À quoi servirait de multiplier les exemples ? Sous ces variations innombrables, l’histoire des sciences pourrait se formuler ainsi : les erreurs du raisonnement renversées par l’expérience. Deux expériences ne se contredisent jamais, car ce qui est vrai ne peut pas être faux, tandis que deux raisonnements se contredisent, ou tout au moins on n’est jamais assez certain qu’un raisonnement est assez juste pour ne pas être contredit par un meilleur, dès que les bases de ce raisonnement ne sont pas fournies par l’expérience ou l’observation soit extérieure, soit psychologique.

Pour en prendre un exemple, qu’il me soit permis de reproduire le raisonnement de M. Egger. Entre l’étendu et l’inétendu, il n’y a pas de transition. Or, l’esprit humain est inétendu, et le corps est étendu. Donc aucune découverte ne pourra établir un lien entre le cerveau et sa fonction, étendus l’un et l’autre, et la pensée, inétendue. Si nous voulions examiner de près ce raisonnement, nous pourrions facilement prouver qu’il serait permis de dire, comme jadis Thomas Diafoirus à Angélique : « Nego majorem, » ou : « Nego consequentiam. » Mais une discussion sur des axiomes non démontrés et non démontrables serait fatalement stérile ; et une science fondée ainsi n’est qu’un jeu de l’esprit, destiné à être renversé par un jeu semblable, qui n’aura d’autre avantage que de venir à la suite du premier. À cette stérilité incurable, on peut opposer la fécondité de la méthode expérimentale. Là où il y a désaccord, incertitude, hésitation, obscurité, elle apporte la lumière, qui est le fait, c’est-à-dire la vérité. Cela est reconnu aujourd’hui par tous les savants, physiciens, chimistes, médecins, physiologistes. Y a-t-il encore des philosophes pour en douter ?
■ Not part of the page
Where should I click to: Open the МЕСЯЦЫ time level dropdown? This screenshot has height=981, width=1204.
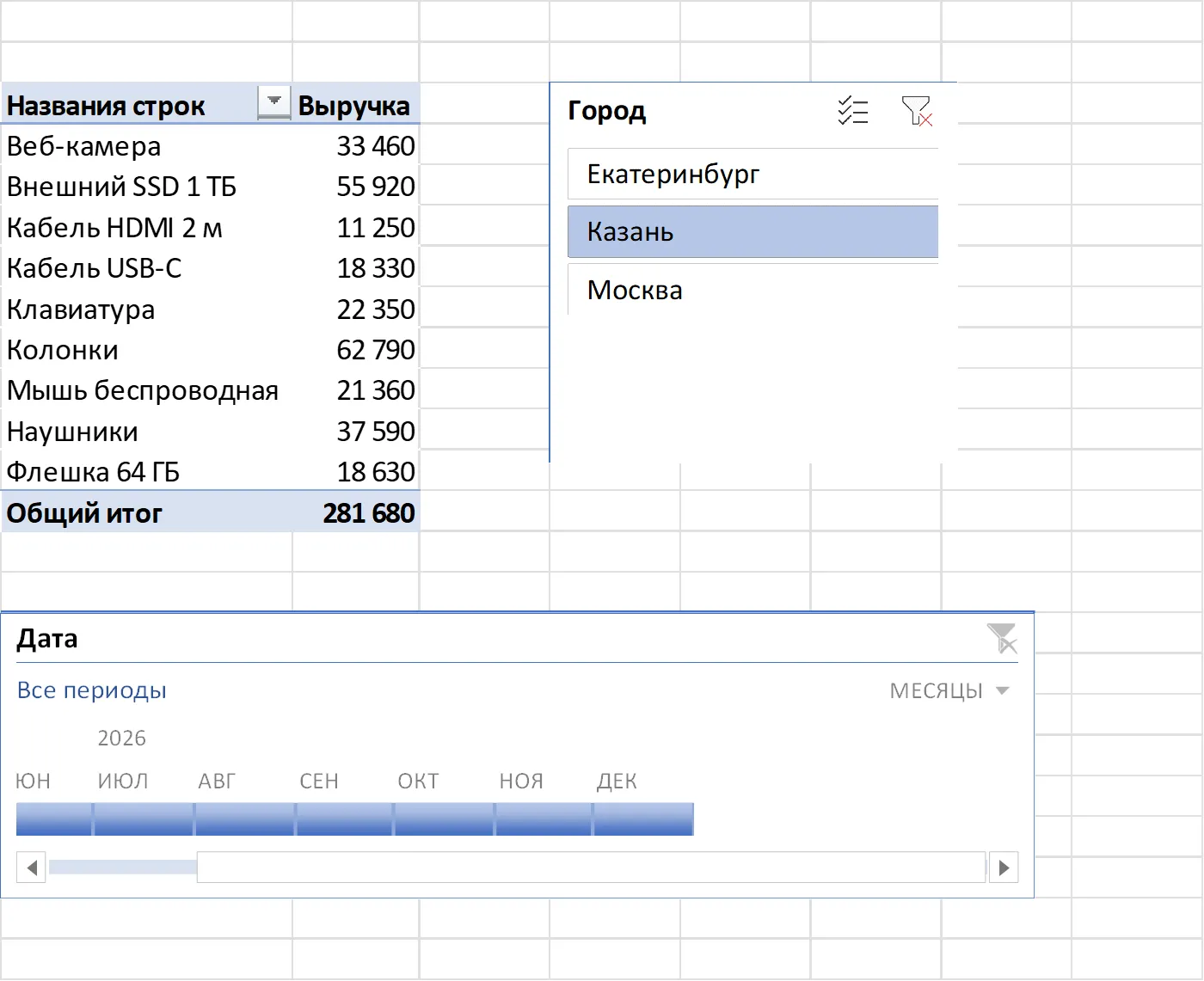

Il paraît que non, puisque M. V. Egger ne refuse pas à la psychologie expérimentale le nom de science et ne croit pas que la psychophysiologie doive être dédaignée. Nous sommes heureux d’être d’accord avec lui sur ce point. Comment nier en effet les résultats que l’expérience et l’observation psychologiques nous ont donnés ? Il suffit de lire — la lecture en est ardue — le Traité de psychologie physiologique de Wundt, pour être convaincu que c’est la une véritable science, qui se constitue à peine et hésite dans sa marche, mais qui grandira et se fortifiera si elle procède par la voie qu’elle a suivie jusqu’ici. La physiologie et la psychologie se sont unies pour nous donner une grande quantité dénotions précises, indiscutables, puisque ce sont des faits, la durée des sensations, des perceptions, des syllogismes (Wolf, Donders, Exner), la loi qui règle l’intensité relative de la perception et de la sensation (Fechner, Hering, Delbœuf), l’énergie spécifique du système nerveux central (Wundt, Helmholtz), les localisations cérébrales[1] (Hitzig,

  1. C’est ici que se place l’autopsie des cerveaux avariés.